It is significant that Zeus punishes Salmoneus with a thunderbolt, the very object that the mortal thought he could replicate: this action is not only a punishment, it is also a reenactment of metaphysical differentiation, a dramatization of the fact that lightning is substantively different from a burning stick thrown into the air. As so often in myth, the question posed is answered in the most conservative way possible, by re-establishing the truth of tradition. But a conservative answer does not make the question a conservative one. In acknowledging that Salmoneus needs punishment, the poem in effect also signals, in narrative form, that the human manufacture of “fake” gods was the source of major cultural anxiety in the sixth century.
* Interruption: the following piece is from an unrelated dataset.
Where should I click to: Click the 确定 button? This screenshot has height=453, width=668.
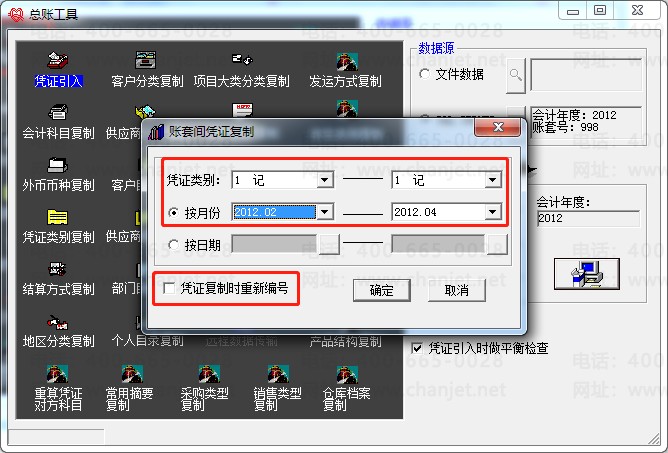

The conservative narrative shape of theomachic myth should not surprise us. Part of the role of myth, after all, was to lay down the law about the way in which Greek culture should operate. But it is important to underline the point that the myth presents battles against the gods as crises of power, not manifestations of sinfulness. Salmoneus and his siblings were “arrogant” (
hubristai,
hence the English “hubris”), not evil.
Theomakhoi
were imagined as fools for taking on a losing battle against the gods, for thinking that humans can aspire to divinity—but nothing more. Atheism is not inherently evil, the antithesis of religiosity, but a human urge to usurp the gods’ power.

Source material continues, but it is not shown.